In my long programming career I feel I did most of my programming nonverbally - large programs always felt I was sculpting a big chunk of stone rather than writing an essay.
Once it was done, I had no problem describing it, discussing it, documenting it, etc. But the actual task of programming felt like it was going on the non-verbal part of my brain.
These were mostly big programs, by the way: hard-real-time, or machine control, or threaded C++, or scientific data processing.
I found my style to be generally incompatible with pair-programming - except for pair debugging once my or someone else's code was written, that I did find useful.
All thinking is done without words. This is empirical both from the new neurosciences of dynamics/oscillations (see Buzsaki) and neurobiological linguistics (see MIT Language Lab quote below). This is very likely how LLMs have nothing to do with intelligence or thinking. Thoughts are wordless processes built from Sharp Wave Ripples that flow across the entirety of the brain and probably interact ecologically with the outside. Where they are formed, how they interact and integrate with the senses, emotions, memories, motor, simulations and in what order to make action-syntax is still unknown.
Words have nothing to do with them.
“We refute (based on empirical evidence) claims that humans use linguistic representations to think.” Ev Fedorenko Language Lab MIT 2024
In some of the essays she describes how before she was taught to communicate she had no inner monologue and didn’t even recognize herself as human. She was surprised to learn that the dog was not able to understand her. Language essentially gave her her mind, although the book does go into great detail about the things she perceived about the world through touch and exploration that few others would.
Around 2020, I decided to try to learn as much as I could about "higher" mathematics in earnest, having basically no background in the subject. Five years later, I have finally read and suffered enough to be able to pick up texts in any of the abstract branches of mathematics and at least understand most of what's being shown/said at a basic level.
More fascinating to me, though, is that this shift in focus has lead to a definite shift in my thinking. My thinking used to be almost hyperlinguistic. Words were my medium of choice, and I had a strong stream of inner linguistic thought running through my head. Now, that inner voice is mostly quiet. I also find that I tend to think about certain situations in terms of abstract "relationship pictures" rather than a descriptive sentence.
I actually kind of miss the old linguistic tendencies I had at times. I'm hoping a shift back into literature helps reestablish some of that.
And yeah, as with all general proclamations that sound nice because they allow us to seemingly boil complexities down to a singular thing, the whole "wiring is thinking" idea isn't true. The truth in that statement is more akin to "human thought is often tool assisted"—and a manner of tools can aid in elaborating thought. Thought and action are not as severed as we tend to think.

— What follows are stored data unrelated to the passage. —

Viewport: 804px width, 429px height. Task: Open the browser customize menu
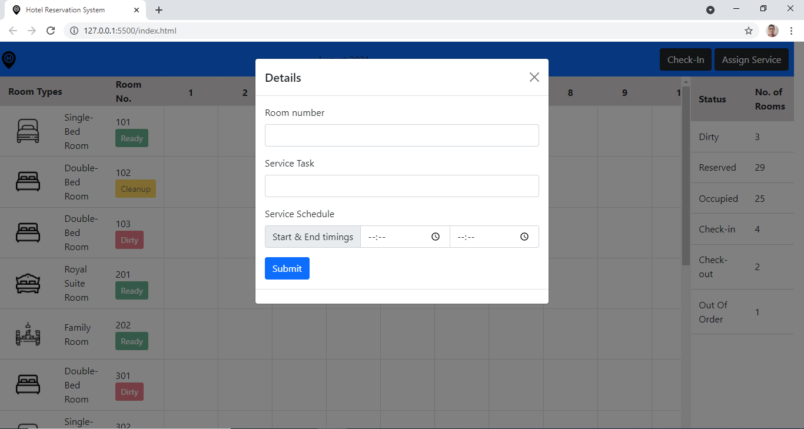click(x=791, y=31)
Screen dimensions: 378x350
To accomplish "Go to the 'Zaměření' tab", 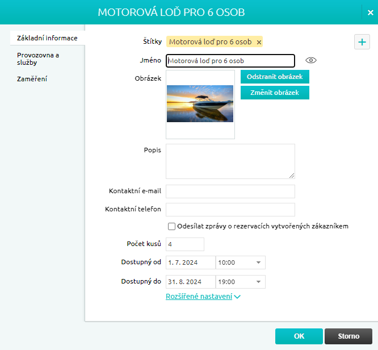I will 32,79.
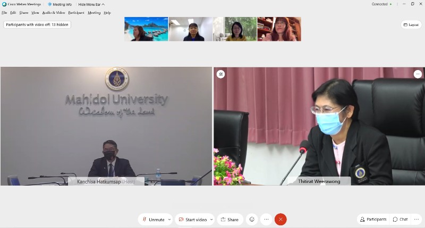Click the red leave meeting button
The image size is (425, 228).
(x=281, y=220)
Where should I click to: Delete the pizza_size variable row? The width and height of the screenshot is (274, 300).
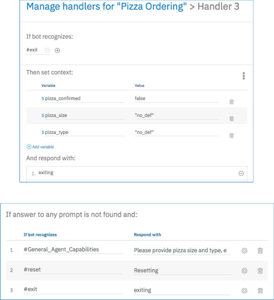click(232, 119)
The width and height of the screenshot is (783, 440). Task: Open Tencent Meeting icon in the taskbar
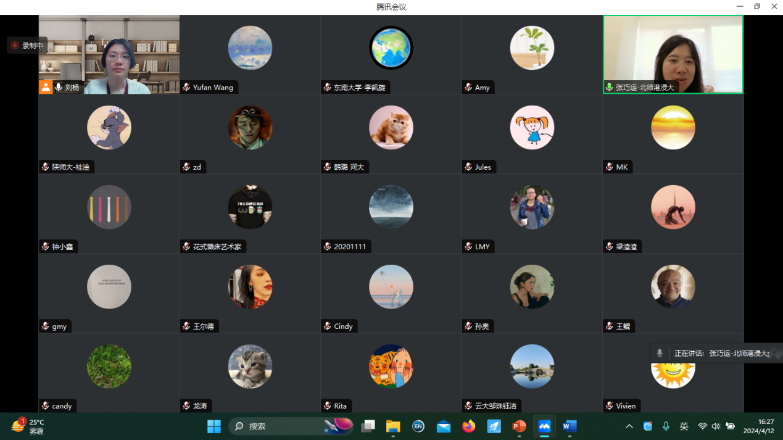tap(544, 426)
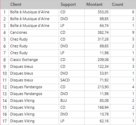Select the amount 64,74 cell

[x=97, y=26]
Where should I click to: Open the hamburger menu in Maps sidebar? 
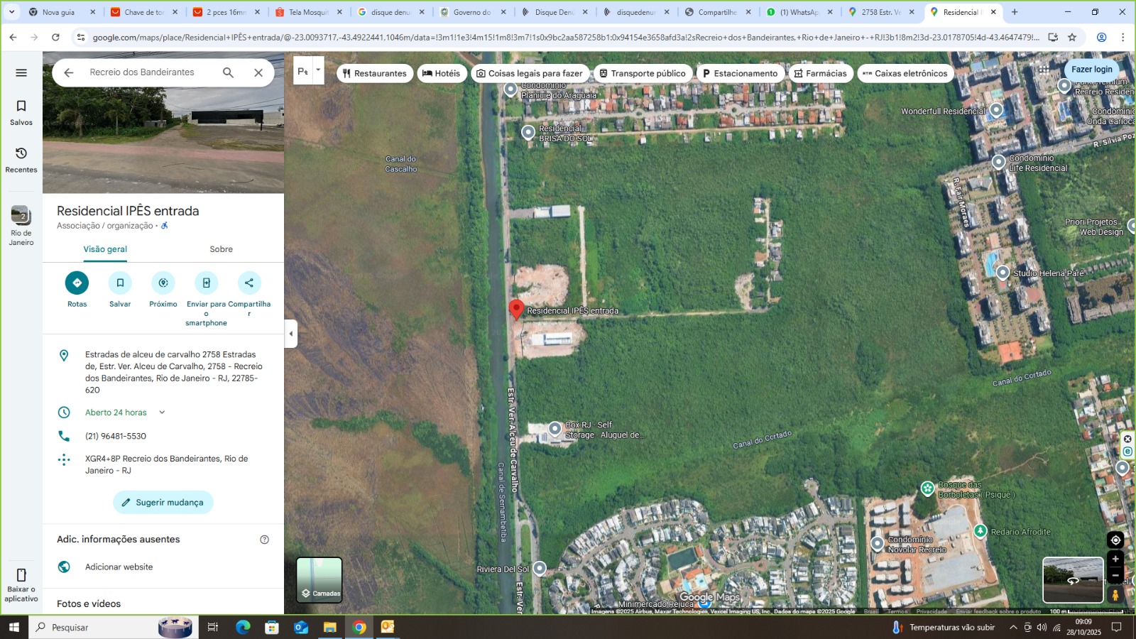[x=21, y=72]
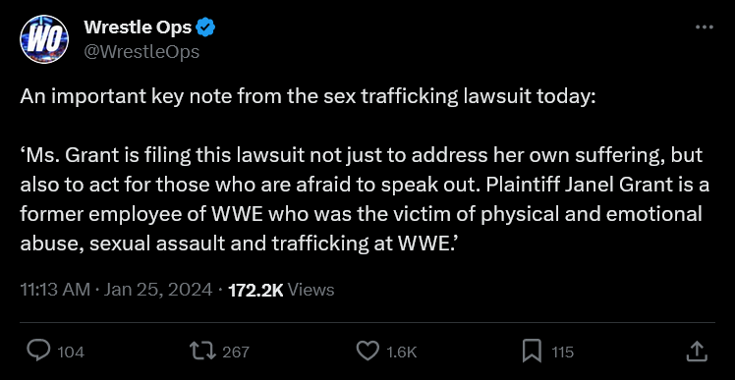Repost this tweet via the retweet arrows icon
735x380 pixels.
tap(202, 352)
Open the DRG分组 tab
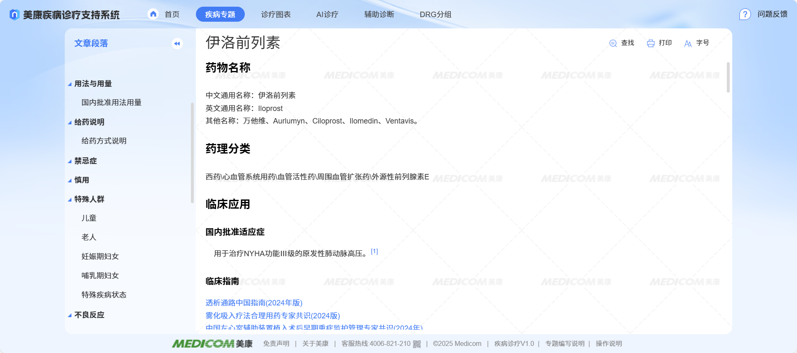The height and width of the screenshot is (353, 797). pyautogui.click(x=435, y=15)
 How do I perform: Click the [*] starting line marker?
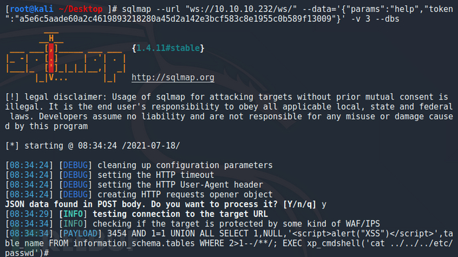pyautogui.click(x=12, y=145)
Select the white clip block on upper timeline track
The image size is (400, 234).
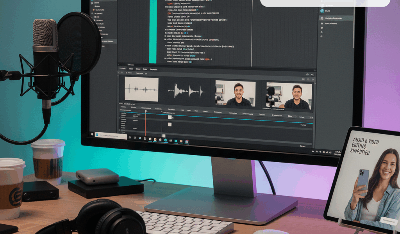[x=170, y=117]
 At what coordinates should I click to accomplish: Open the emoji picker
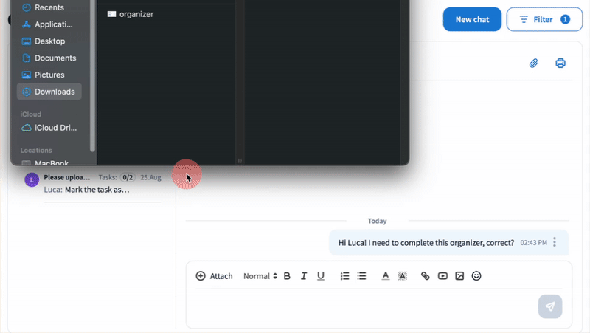(476, 276)
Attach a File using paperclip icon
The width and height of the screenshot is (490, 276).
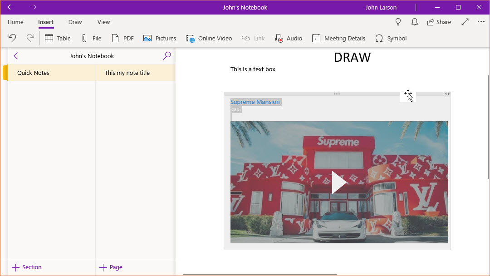coord(91,39)
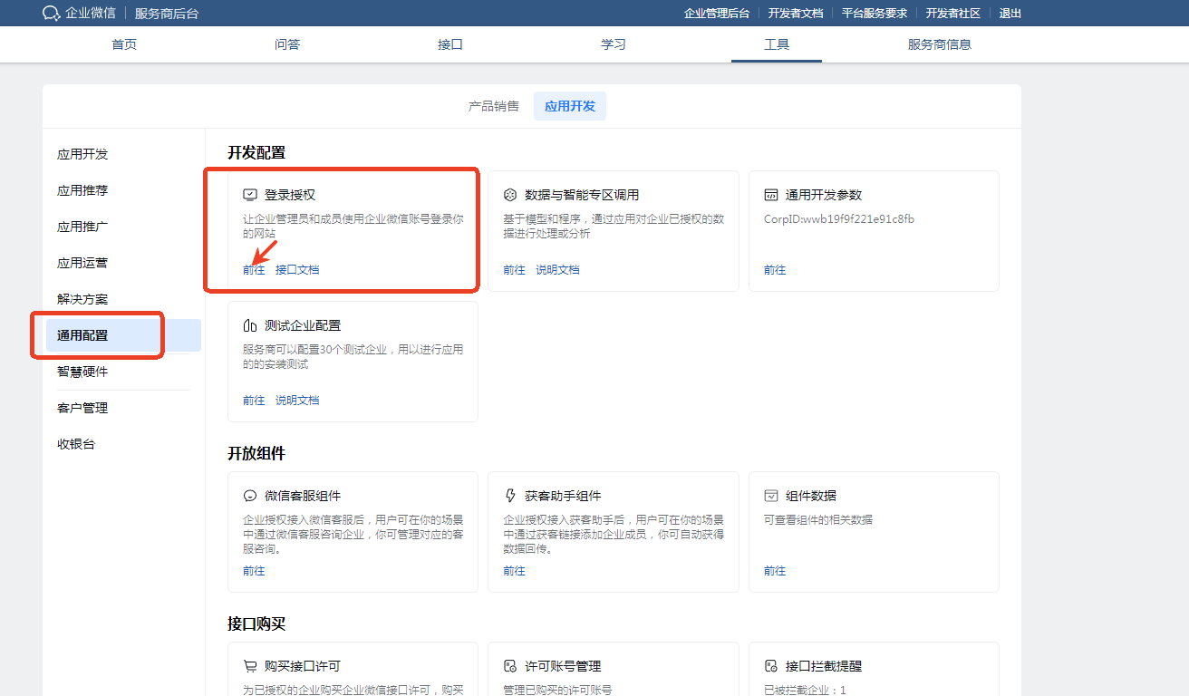Click the 测试企业配置 icon
Viewport: 1189px width, 696px height.
point(250,325)
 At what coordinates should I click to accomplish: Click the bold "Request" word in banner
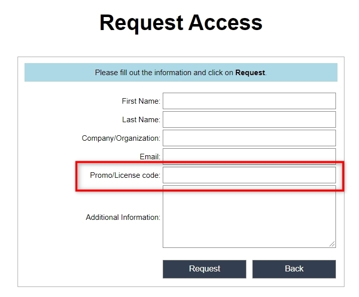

A lot of responses here seem to place this chain-of-thought on a spectrum between verbal and "vibe". I don't think that solving problems pre-verbally is actually at odds with verbal intelligence, or that a person must by definition be better at one than another. The pregnant, mathematical, nonverbal thought in the shower is only really useful if it can be organized and stated rationally at some point later. Likewise, the wordy explanation is useless without a well-reasoned theory it's explaining.
For me, I find that dreams help bridge this gap. Oftentimes I'll be struggling with a difficult mental model of a problem, and thinking of a lot of math in my head in the shower. But when I sleep, I'll have some dream that acts as a metaphor for the problem. Say, e.g. I'm thinking about how to time two independent processes to deconflict some data. I might have a dream about missing a flight because the plane already arrived but was announced at the wrong gate, and I'm running across the airport. Then I wake up and see the answer to the problem. Moreover, I then see how to explain the problem I just solved, using a metaphor that most people can understand.
As far as actually explaining it formally in writing, I usually test the code a zillion ways first and then write the documentation.